We are thrilled to announce the following Keynote Speakers for the 2015 BC Library Conference!
Opening Keynote – 6:00 pm: Wednesday, May 20th, 2015
Location: Elmbridge Ballroom
Veda Hille has been writing music, making records, and performing all over the place since 1992. She is a classically trained pianist, art school drop out, performance curator, self-taught singer, theatre interloper, and independent artist. She has released 13 albums, the latest being Peter Panties (a wild document of a legendary Vancouver theatre show, released 2013). Veda’s work follows two streams: songs and records she initiates herself, and songs commissioned for theatre, dance, and special events. A recent success is the musical Do You Want What I Have Got? A Craigslist Cantata, written with Bill Richardson and Amiel Gladstone.
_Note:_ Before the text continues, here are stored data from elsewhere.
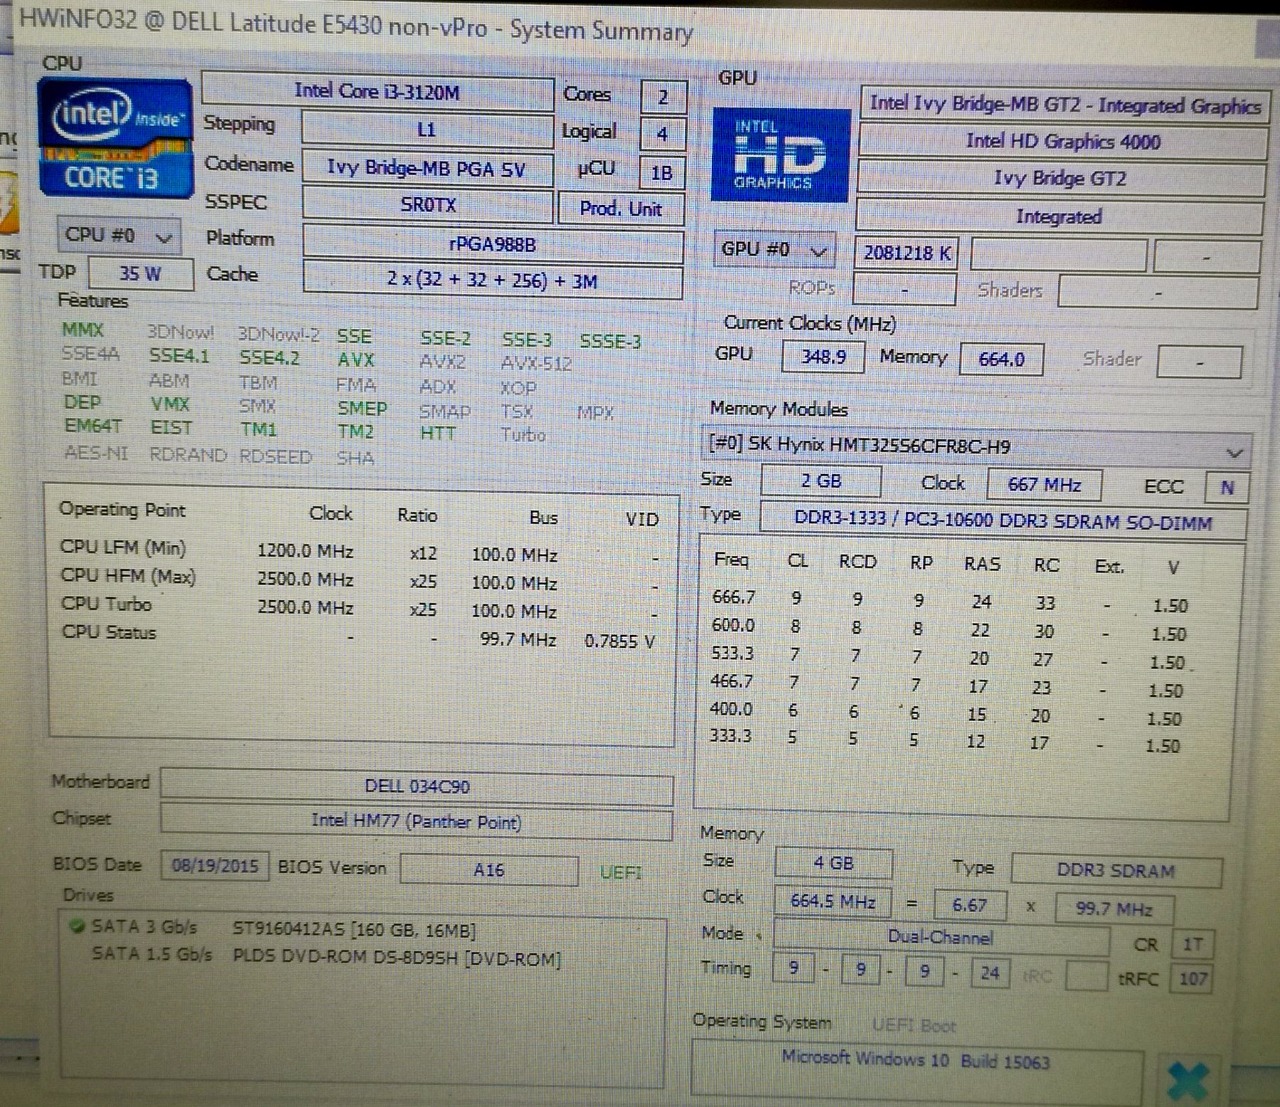Click the Microsoft Windows 10 operating system field
This screenshot has height=1107, width=1280.
point(915,1061)
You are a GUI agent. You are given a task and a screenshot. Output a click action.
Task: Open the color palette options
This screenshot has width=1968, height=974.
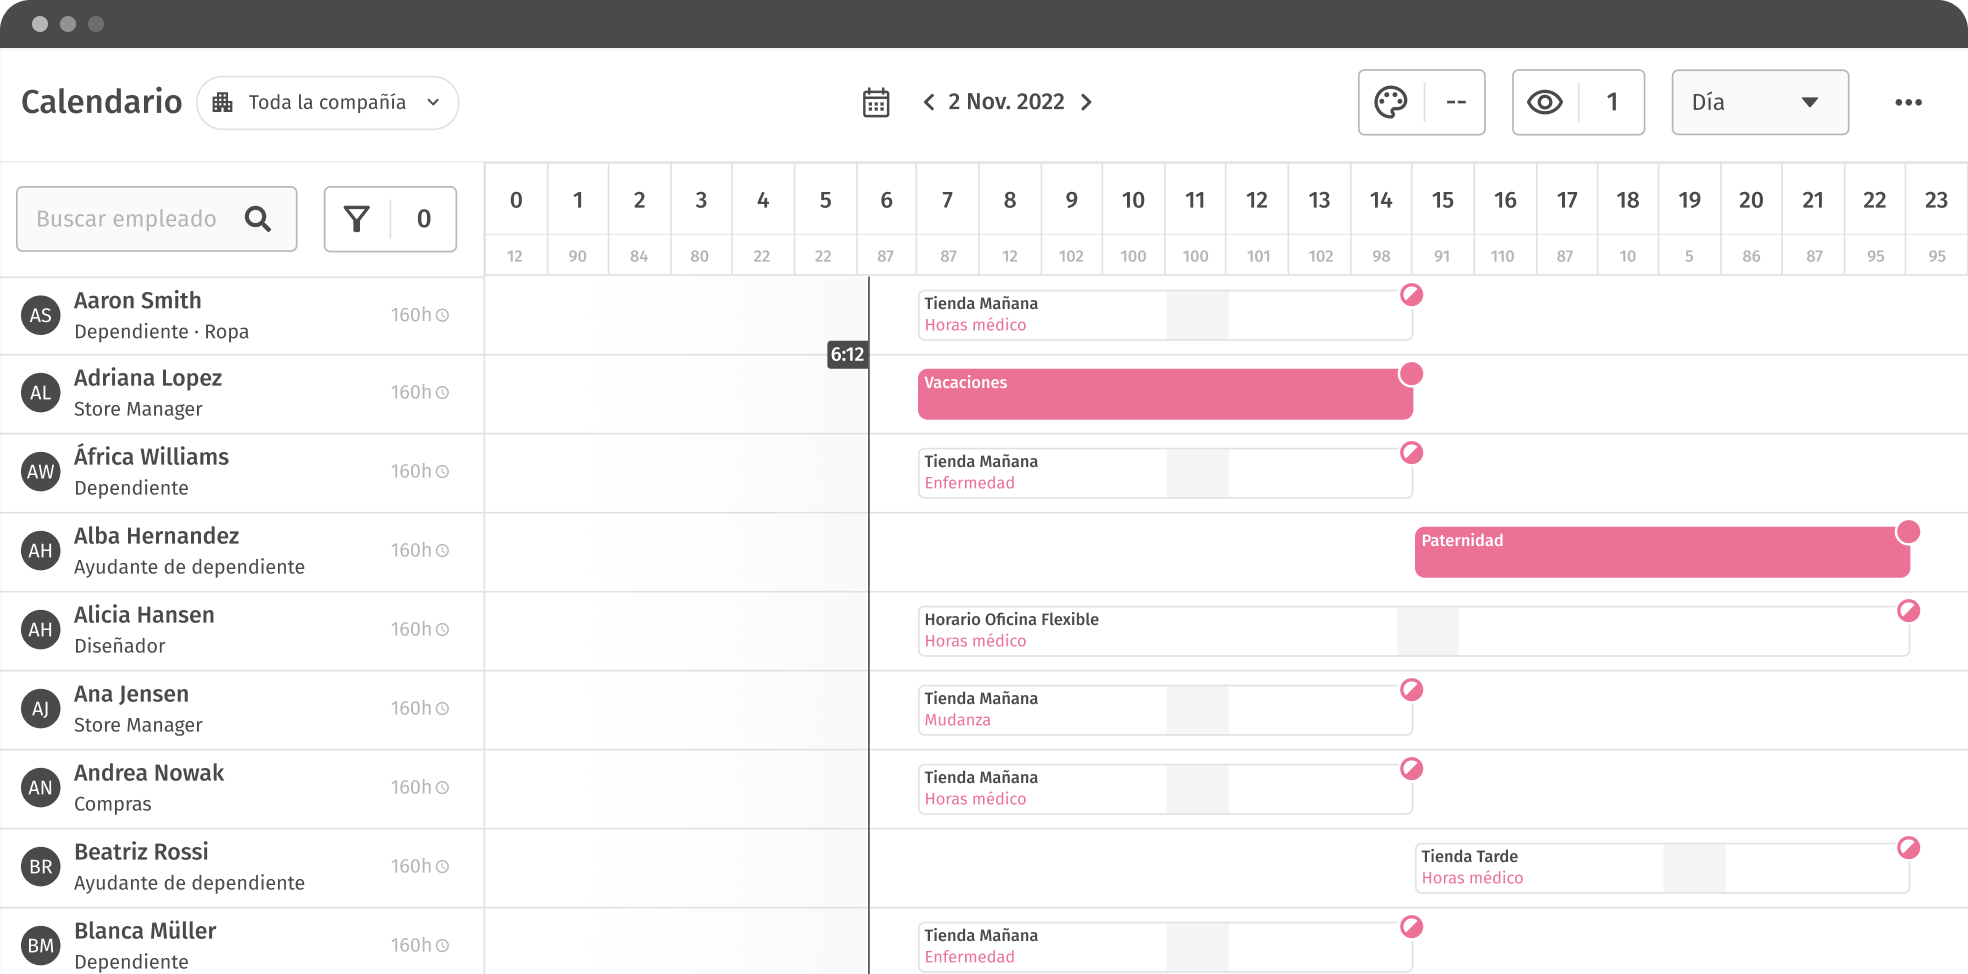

The show, based on craigslist ads, continues to tour after its premiere in 2011. Other collaborations have resulted in video and music performances, electro acoustic experiments, rock songs for children, and an opera about pine trees. She is currently working on an adaptation of Tchaikovsky’s Eugene Onegin and recording her new album of love songs written in Berlin. Above all, Veda aims to write songs that are distinct and precise and beautiful. Songs about the natural world, human relations, mathematical theory: she turns her eye to the things that amaze her, and the results are interesting, odd, and amazing in turn.
Plenary – 5:15 pm: Thursday, May 21st, 2015
Location: Westiminster Ballroom
Free Speech: Debate, Discussion, Dissent.
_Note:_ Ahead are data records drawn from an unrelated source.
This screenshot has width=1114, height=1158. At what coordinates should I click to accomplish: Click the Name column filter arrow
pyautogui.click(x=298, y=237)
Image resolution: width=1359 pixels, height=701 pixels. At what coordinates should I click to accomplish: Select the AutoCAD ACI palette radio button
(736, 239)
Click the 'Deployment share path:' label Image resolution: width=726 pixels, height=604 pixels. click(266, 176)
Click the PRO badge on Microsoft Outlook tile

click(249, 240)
BCLA is pleased to host the Canadian Library Association presentation of the 2015 CLA Advancement of Intellectual Freedom Award to Brian Campbell.
“War is the health of the state,” wrote the American essayist Randolph Bourne during World War I. “Public opinion, as expressed in the newspapers, and the pulpits and the schools, becomes one solid block. Loyalty, or rather war orthodoxy, becomes the sole test for all professions, techniques, occupations.” Librarians have a special responsibility to resist such orthodoxy. How do we protect free speech and dissent today? What are the implications of Bill C 51 and the “war on terror”? How do we avoid the trap of using the call for free speech to deprive others of their rights and freedoms? What do we mean when we talk about free speech in a library context? Please join our distinguished panel of speakers to explore questions, and share opinions, that are relevant to us all.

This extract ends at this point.